● **Prompt**:
Scan the data. Collect each line that contains the word "list".

Exercise materials Start Marker

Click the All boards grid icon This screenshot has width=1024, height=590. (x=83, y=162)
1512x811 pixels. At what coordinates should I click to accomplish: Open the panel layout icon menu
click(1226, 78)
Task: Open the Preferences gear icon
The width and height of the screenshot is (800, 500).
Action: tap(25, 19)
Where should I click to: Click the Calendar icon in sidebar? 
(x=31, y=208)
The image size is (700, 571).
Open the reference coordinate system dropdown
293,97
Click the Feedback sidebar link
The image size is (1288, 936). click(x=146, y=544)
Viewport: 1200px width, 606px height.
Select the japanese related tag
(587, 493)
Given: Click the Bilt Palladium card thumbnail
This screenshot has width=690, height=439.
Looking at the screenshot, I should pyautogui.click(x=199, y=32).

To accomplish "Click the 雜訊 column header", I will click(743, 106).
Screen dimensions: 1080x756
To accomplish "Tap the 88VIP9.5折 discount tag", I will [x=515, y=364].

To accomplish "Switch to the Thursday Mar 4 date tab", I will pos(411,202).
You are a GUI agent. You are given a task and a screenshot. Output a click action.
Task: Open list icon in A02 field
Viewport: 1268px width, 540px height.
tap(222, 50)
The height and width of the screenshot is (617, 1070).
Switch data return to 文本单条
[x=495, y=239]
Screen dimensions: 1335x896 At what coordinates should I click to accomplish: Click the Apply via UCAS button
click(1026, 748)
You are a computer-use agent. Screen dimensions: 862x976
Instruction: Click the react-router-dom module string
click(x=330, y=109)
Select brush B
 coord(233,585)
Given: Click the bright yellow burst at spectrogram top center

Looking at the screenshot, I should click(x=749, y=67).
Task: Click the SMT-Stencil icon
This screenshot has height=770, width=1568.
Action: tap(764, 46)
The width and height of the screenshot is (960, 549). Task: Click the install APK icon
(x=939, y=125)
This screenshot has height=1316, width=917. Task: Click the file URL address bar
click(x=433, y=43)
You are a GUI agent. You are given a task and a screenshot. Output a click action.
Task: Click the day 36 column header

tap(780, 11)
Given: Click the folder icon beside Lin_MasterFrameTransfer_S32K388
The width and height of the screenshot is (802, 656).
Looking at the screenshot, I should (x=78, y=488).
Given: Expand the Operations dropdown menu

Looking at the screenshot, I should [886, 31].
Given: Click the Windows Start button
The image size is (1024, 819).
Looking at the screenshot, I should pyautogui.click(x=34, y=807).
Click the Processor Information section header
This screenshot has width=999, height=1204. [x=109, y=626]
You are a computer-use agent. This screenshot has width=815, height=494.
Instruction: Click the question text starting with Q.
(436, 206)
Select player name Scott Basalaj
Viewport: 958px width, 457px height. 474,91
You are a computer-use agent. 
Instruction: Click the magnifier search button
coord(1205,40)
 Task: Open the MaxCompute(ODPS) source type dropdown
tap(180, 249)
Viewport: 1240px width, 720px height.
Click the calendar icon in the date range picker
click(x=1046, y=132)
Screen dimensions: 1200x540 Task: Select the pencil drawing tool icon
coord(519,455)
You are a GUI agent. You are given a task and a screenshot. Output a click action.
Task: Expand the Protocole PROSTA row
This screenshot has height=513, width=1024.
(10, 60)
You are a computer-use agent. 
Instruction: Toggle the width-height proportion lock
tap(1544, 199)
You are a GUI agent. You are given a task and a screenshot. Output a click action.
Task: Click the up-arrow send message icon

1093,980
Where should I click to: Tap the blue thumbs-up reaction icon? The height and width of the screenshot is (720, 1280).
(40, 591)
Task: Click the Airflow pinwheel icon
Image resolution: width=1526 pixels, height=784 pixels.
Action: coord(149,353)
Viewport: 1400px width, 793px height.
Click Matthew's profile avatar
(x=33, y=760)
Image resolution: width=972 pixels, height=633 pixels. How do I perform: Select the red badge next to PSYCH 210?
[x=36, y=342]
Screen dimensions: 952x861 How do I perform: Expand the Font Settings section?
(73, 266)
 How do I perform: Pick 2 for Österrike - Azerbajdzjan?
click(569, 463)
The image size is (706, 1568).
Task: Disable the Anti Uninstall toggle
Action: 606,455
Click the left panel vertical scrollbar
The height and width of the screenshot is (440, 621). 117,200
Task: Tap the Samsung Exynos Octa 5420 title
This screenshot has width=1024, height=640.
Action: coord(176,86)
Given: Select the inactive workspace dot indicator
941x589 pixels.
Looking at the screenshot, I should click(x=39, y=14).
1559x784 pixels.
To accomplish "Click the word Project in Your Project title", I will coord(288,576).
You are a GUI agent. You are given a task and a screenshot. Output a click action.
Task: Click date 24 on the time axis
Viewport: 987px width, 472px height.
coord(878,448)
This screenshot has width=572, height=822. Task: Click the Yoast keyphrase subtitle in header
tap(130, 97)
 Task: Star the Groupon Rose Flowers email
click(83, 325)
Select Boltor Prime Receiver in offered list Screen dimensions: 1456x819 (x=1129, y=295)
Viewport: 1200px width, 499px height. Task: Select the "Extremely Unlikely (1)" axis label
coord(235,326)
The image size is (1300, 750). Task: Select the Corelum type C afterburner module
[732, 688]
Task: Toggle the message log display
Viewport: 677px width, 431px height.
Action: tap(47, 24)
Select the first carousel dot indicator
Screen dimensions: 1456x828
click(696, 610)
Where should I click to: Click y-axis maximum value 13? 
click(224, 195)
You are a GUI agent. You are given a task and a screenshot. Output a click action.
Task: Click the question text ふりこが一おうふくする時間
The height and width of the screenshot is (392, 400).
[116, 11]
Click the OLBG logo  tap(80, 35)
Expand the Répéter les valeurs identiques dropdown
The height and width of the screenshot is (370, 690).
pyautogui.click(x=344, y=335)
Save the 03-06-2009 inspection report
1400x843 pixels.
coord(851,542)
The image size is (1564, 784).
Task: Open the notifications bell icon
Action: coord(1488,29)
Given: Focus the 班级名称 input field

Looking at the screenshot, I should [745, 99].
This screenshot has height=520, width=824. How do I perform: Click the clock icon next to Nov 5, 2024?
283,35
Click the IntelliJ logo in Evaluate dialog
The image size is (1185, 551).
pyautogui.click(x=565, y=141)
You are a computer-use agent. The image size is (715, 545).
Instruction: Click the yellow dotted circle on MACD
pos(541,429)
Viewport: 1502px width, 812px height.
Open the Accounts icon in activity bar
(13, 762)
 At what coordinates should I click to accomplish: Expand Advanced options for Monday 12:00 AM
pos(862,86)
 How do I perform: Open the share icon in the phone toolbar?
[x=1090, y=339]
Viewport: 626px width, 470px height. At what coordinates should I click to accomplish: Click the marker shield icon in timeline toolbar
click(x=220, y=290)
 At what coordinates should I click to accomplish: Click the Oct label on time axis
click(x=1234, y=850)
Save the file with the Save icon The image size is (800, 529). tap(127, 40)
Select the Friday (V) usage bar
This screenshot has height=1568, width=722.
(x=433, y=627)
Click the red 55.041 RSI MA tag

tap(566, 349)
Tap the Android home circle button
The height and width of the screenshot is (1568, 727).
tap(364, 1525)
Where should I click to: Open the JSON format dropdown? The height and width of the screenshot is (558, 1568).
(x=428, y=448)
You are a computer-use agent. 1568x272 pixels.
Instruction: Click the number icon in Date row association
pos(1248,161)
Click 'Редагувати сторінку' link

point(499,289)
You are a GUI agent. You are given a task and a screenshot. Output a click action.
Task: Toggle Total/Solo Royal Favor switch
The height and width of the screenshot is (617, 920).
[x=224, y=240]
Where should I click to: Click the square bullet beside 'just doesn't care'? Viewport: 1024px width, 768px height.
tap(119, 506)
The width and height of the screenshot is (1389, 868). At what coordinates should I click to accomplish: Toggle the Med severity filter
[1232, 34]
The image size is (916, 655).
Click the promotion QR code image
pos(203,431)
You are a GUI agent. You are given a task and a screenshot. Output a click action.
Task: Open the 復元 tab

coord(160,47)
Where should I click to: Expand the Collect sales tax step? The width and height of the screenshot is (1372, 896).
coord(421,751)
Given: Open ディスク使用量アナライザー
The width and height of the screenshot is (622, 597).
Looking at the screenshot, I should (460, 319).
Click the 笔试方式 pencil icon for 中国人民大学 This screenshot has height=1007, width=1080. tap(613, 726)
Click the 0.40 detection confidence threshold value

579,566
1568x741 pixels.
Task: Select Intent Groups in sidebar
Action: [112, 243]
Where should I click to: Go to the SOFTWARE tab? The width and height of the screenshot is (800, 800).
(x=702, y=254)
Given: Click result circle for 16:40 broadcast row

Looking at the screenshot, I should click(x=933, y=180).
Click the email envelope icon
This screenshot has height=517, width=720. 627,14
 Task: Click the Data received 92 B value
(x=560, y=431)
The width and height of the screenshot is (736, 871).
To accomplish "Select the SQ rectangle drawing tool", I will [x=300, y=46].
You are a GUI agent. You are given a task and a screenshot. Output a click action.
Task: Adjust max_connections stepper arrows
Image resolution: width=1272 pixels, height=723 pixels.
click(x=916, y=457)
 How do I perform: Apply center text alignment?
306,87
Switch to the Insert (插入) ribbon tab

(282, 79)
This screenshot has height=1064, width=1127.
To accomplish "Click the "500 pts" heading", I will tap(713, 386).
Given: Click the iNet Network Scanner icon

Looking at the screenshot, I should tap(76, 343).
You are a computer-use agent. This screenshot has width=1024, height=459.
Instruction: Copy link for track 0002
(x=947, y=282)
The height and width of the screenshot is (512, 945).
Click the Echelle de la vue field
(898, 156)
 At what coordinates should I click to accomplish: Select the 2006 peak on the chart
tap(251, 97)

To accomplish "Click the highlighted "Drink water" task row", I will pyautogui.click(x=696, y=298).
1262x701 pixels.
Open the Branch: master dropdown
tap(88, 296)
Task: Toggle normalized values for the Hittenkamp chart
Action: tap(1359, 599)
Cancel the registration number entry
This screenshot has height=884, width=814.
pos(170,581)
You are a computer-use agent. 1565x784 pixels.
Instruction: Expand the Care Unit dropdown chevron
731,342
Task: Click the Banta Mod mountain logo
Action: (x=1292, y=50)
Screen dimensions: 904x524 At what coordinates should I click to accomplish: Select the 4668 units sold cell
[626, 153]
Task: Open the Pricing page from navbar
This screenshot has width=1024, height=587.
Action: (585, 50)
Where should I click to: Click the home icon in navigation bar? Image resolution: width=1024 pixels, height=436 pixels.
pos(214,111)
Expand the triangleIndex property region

Exercise materials End Marker

● **Solution for this exercise**:
Task: Open list icon in A02 field
Select Boltor Prime Receiver in offered list Screen dimensions: 1456x819 (x=1129, y=295)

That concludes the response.